It has tweeted, and also emailed to Streaming Media, that “We identified a service configuration that triggered disruptions across our POPs globally and have disabled that configuration. Our global network is coming back online.”

Continued status updates are available here. [See the end of this article or this Fastly blog post for a June 9 post-morten on the outage—Ed.]

When the outage began Tuesday, Fastly said that it was “investigating potential impact to performance with our CDN services and warned that “customers may experience increased origin load as global services return.”

According to Mark Hendry, director of data protection and cybersecurity at legal business DWF, some of the affected organisations sought to rectify the issue by reverting to non-CDN schemes of distribution.

“However, if this is the case, users of those websites can expect for their experience to be slower than normal until the CDN can be restored,” he says. “Whilst the outage can be considered an availability of services issue, it is not clear at this time whether any underlying data or infrastructure belonging to the affected organisations has become vulnerable as a result of the issue.”

Others have questioned the wisdom of having so much of the internet infrastructure in the hands of a few companies, causing widescale disruption when things go wrong.

Adam Smith, a software testing expert with the BCS, the Chartered Institute for IT, told the BBC that outages with CDNs “highlight the growing ecosystem of complex and coupled components that are involved in delivering internet services. Because of this, outages are increasingly hitting multiple sites and services at the same time.”

Fastly runs edge compute services including Nearline Cache, a service launched last year as the first of its commercial solutions to be built in a serverless compute environment.

The company explains that Nearline Cache allows you to automatically populate and store content in third-party cloud storage near one of Fastly’s POPs “without incurring egress costs, addressing a very real challenge for long-tail content that might get evicted from cache”. With Nearline Cache, it says, “you can populate that content back into cache, resulting in overall cost savings and improved origin offload. Plus, there’s minimal latency and no new work for customers.”

Its operations appear to be built using technology from Swedish developer Varnish Software, whose customers include Hulu, Emirates, and Tesla.

Varnish promptly put out its own Tweet denying responsibility.

Fastly’s customers include Pinterest, The New York Times, and GitHub. Its cloud partners include Google Cloud, AWS and Azure.

It made $291 million in revenue in 2020, up 45% on 2019. While its stock price initially fell on news of the outage, it was back above pre-outage pricing at the time this article was published.

Update (June 9): In an update posted to the Fastly site, Senior Vice President of Engineering and Infrastructure Nick Rockwell blames the outage on “an undiscovered software bug" that surfaced on June 8 when it was triggered by a valid customer configuration change.  

“We detected the disruption within one minute, then identified and isolated the cause, and disabled the configuration. Within 49 minutes, 95% of our network was operating as normal.” 

The root cause is traced to an earlier software deployment in May. 
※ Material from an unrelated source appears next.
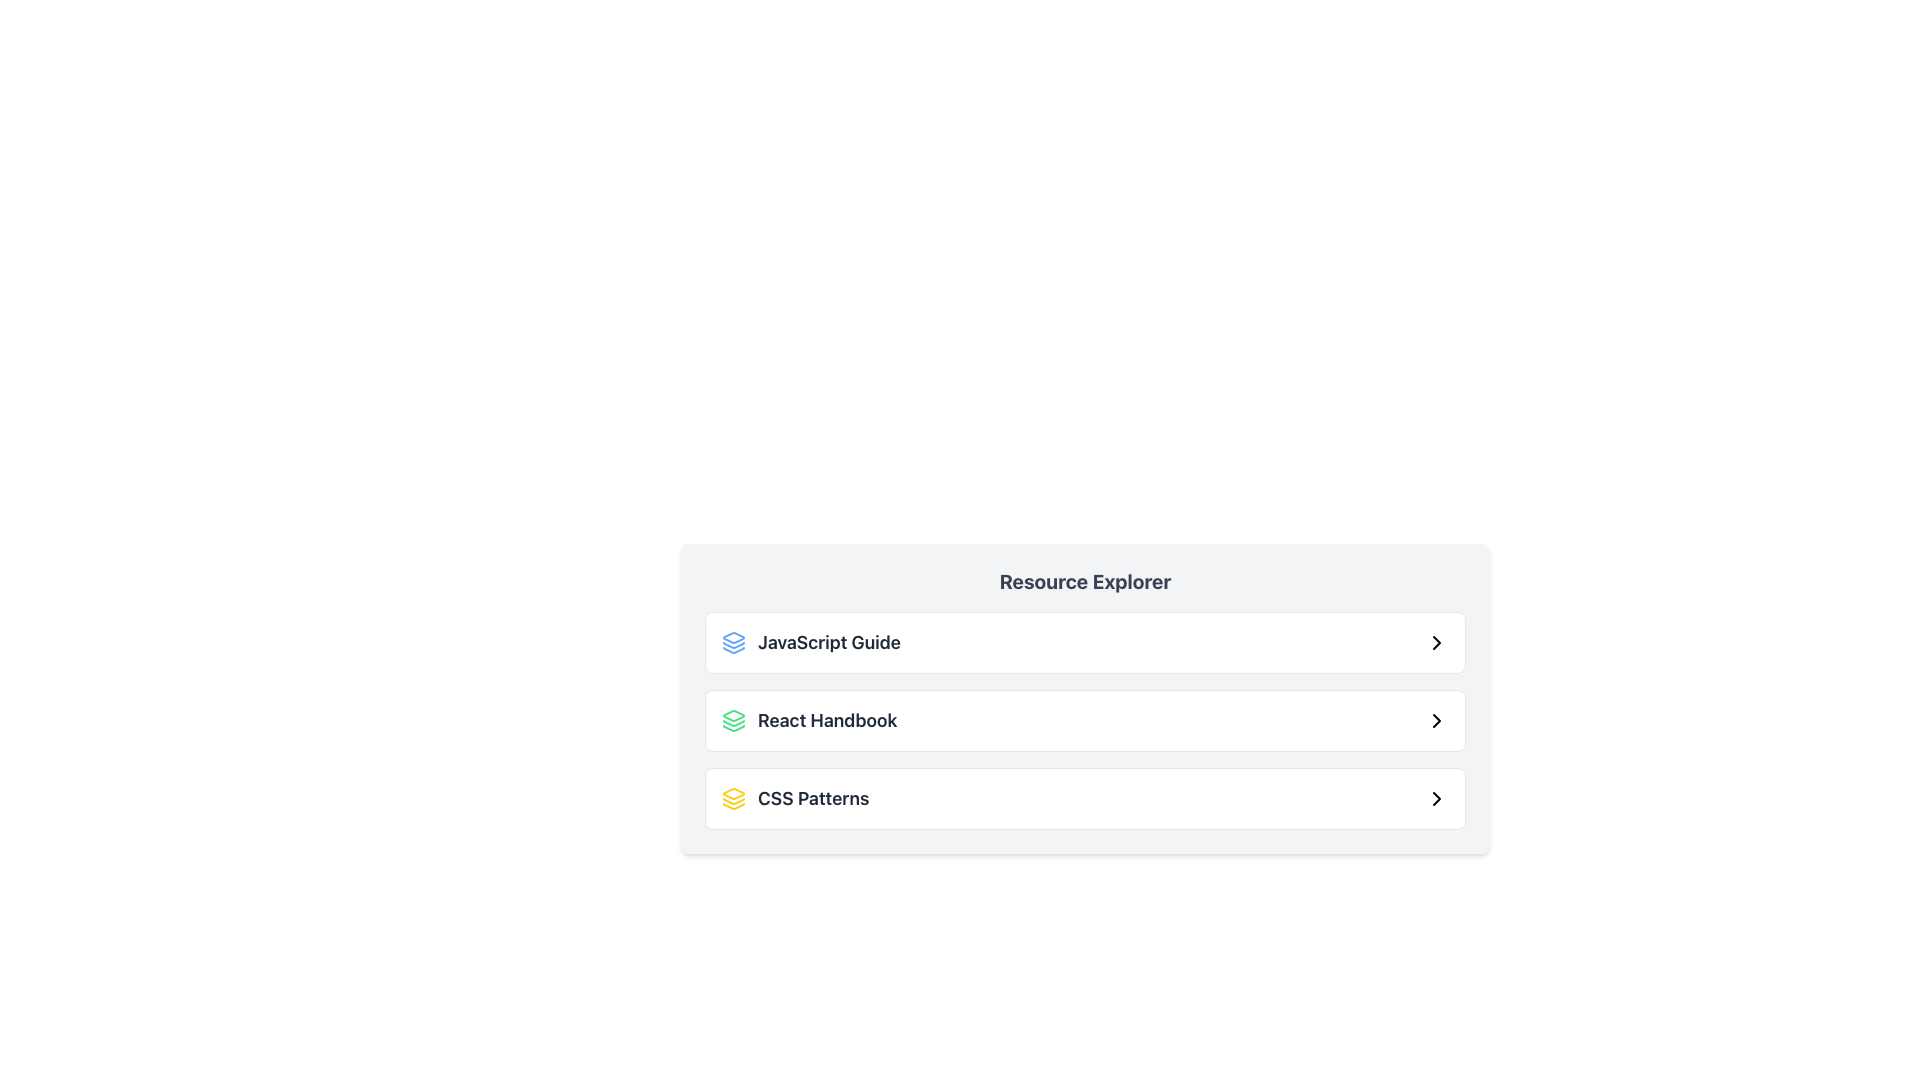 Image resolution: width=1920 pixels, height=1080 pixels. Describe the element at coordinates (733, 721) in the screenshot. I see `the stacked three-layer icon with a green outline located to the left of the 'React Handbook' text in the resource menu` at that location.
“Early June 8, a customer pushed a valid configuration change that included the specific circumstances that triggered the bug, which caused 85% of our network to return errors.” 

A post-mortem of the incident will assess why Fastly didn’t detect the bug during its software quality assurance and testing processes, Rockwell says. 
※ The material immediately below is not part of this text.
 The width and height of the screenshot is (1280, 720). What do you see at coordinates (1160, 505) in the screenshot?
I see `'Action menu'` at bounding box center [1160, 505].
He reiterates the company’s commitment to the safety of its underlying platforms – WebAssembly Computer@Edge. 

Then the mea culpa: “Even though there were specific conditions that triggered this outage, we should have anticipated it,” he adds. “We provide mission critical services, and we treat any action that can cause service issues with the utmost sensitivity and priority. We apologize to our customers and those who rely on them for the outage and sincerely thank the community for its support.” 

Ironically, Rockwell was CTO at The New York Times, one of the sites hit by the outage.